For 120 volt fixture:
Transformer efficiency = 100%
Load resistance = V^2/W = 14400/(50/eff%) = 288.000 ohms
L & N resistance = 0.355 ohms
Total resistance = 288.355 ohms
I = V/R = 120/288.355 = 0.4162 amps
VDrop = 0.4162 * 0.355 = 0.1476 V
Vtransformer = 119.852 V
Pin = V*I = 120 * 0.4162 = 49.938 W
Ptrans = Vlamp*I = 119.852 * 0.4162 = 49.877 W
Pout = Ptrans * transformer efficiency = 49.877*100% = 49.877 W
efficiency = 99.88%

The 120 volt fixture is 6.00% more efficient than the 12 volt fixture.

To get to some real voltage drop, use a 4000 ft circuit to get:
For 120 volt fixture: 4.7% Vdrop, 95.3% efficiency
For 12 volt fixture: 4.98% Vdrop, 89.32% efficiency
The 120 volt fixture is 5.99% more efficient than the 12 volt fixture.


PS: FWIW I had a typo in post #25. In the 120 volt calcs,
"VDrop = 0.4162 * 288.355 = 0.1476 V" should have been
"VDrop = 0.4162 * 0.355 = 0.1476 V"

 

[dereckbc]

The 120 volt circuit is 10.8% more efficient than the 12 volt circuit.

If the length is limited to 43 ft, the volt drop for the 12 volt circuit is only about 5% and is only 4.98% less efficient than the 120 volt circuit.

I am looking at it differently than you are.

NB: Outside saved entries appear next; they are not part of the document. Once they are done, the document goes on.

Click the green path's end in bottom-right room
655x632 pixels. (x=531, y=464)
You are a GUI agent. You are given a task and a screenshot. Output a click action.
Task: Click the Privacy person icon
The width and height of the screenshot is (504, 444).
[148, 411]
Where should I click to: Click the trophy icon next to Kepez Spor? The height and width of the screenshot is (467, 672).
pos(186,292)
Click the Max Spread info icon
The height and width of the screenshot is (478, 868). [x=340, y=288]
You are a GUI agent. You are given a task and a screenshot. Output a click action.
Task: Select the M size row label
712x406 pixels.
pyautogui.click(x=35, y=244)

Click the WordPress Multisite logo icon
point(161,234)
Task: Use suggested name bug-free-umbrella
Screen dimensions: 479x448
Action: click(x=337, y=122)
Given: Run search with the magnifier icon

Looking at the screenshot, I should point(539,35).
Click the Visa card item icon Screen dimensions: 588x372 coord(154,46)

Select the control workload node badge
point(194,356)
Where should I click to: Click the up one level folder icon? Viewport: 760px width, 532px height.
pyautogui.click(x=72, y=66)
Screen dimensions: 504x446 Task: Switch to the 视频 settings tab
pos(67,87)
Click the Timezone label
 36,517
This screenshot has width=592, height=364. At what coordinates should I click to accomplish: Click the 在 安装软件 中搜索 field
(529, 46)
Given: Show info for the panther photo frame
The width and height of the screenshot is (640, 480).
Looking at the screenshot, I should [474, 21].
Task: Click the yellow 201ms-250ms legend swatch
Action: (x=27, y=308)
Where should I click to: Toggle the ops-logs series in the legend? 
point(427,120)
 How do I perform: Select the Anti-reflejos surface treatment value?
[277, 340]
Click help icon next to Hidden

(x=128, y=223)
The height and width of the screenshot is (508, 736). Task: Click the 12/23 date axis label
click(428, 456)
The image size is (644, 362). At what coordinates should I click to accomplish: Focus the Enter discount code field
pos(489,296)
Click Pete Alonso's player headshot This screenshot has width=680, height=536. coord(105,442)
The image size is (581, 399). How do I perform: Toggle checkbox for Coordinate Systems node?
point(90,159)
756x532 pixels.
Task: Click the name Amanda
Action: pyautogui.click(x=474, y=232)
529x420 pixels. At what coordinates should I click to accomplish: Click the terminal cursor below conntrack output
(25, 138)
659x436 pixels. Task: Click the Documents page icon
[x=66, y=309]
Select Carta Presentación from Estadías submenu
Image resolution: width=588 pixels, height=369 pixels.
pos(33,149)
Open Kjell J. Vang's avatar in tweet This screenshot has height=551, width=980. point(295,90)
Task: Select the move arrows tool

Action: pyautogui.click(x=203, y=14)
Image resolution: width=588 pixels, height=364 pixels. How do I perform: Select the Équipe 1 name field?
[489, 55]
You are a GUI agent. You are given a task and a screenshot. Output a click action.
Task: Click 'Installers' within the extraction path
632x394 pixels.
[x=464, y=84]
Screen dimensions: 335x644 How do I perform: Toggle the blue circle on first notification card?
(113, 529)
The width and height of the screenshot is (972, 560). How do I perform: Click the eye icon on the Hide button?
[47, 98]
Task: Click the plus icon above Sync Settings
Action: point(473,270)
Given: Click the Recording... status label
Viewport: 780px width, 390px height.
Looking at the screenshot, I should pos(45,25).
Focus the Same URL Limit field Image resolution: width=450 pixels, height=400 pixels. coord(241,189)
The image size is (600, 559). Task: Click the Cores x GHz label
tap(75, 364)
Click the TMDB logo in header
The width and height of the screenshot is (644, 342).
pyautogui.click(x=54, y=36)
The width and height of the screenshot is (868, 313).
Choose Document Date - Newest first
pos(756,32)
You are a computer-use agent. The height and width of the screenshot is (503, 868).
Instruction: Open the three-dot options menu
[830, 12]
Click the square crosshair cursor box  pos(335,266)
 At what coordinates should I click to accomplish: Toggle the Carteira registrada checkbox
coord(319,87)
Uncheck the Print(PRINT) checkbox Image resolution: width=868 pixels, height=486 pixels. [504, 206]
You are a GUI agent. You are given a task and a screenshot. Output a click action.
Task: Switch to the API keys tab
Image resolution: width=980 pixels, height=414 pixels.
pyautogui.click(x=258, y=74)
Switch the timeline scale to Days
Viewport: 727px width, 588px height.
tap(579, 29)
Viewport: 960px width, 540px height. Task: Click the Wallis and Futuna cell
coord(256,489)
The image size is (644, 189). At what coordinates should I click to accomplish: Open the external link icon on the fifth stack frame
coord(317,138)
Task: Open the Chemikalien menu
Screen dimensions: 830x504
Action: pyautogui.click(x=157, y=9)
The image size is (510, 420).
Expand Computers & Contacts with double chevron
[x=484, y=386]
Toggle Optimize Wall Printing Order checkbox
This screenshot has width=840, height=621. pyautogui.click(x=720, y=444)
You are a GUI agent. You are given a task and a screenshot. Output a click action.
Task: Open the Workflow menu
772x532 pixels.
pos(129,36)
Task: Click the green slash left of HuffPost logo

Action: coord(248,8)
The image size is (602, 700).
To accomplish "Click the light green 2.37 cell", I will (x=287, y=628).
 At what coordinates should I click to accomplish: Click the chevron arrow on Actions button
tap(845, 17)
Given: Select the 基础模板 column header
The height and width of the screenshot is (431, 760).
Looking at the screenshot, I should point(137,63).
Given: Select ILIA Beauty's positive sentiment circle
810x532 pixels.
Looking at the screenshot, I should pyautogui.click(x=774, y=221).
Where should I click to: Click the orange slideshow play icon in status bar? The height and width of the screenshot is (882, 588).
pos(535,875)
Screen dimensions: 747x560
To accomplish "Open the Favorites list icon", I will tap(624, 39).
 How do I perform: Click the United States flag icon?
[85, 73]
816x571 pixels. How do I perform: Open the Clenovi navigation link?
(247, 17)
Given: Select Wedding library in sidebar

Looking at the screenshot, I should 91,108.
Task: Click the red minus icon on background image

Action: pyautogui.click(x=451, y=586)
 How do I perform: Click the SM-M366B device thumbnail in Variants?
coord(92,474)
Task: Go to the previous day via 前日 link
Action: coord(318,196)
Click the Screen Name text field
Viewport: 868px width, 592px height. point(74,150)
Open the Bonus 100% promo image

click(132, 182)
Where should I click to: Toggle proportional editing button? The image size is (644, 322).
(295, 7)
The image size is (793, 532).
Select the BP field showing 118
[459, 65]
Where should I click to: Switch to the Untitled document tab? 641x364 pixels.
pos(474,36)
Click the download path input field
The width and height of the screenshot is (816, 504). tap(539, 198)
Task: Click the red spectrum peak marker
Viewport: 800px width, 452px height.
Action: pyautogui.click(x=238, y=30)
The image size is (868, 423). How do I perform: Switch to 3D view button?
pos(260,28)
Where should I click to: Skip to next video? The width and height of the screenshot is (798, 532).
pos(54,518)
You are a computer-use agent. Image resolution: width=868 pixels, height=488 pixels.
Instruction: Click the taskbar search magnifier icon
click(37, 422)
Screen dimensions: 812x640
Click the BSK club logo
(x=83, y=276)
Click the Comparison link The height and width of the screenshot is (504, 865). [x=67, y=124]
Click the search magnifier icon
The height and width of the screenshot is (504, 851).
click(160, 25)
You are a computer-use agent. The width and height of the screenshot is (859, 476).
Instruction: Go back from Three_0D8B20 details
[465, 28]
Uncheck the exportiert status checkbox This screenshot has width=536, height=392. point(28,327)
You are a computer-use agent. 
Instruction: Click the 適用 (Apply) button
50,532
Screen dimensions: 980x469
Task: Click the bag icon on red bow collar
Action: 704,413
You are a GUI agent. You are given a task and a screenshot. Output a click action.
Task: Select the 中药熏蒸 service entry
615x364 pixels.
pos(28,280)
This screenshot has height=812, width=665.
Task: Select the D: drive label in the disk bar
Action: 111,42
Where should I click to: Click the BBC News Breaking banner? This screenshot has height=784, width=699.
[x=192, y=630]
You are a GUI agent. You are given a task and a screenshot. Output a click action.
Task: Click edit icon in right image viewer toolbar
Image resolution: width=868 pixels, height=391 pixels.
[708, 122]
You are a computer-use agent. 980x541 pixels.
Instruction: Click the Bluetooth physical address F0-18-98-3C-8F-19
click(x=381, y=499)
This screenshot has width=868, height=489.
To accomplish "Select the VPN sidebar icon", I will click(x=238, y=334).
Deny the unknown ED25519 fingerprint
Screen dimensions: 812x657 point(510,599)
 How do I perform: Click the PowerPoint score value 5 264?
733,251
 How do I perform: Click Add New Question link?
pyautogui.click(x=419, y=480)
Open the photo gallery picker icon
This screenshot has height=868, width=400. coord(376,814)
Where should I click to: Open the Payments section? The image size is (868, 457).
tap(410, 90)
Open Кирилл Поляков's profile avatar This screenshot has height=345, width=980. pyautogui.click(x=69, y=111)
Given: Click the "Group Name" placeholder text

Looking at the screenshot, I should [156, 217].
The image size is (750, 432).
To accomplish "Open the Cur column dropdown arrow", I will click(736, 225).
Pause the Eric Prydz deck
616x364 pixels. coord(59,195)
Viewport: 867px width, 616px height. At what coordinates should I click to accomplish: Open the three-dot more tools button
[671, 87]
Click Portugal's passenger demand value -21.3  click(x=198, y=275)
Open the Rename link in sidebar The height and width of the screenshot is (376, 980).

Compare the power IIR losses on the wire.

12 volt power burned up on the wire is 4.885 watts
120 volt is .0615 watts

(4.885/.0615) x 100 = 7,943 % difference. OK I missed calculation earlier because I did not include the voltage divider effect of the wire resistance.

The point I am trying to make is you drop a lot less power on the conductors as the voltage goes higher. That is why POCO's use such high voltages. Every time you double the voltage, you get a 400% increase in efficiency given the same size length and diameter of wire.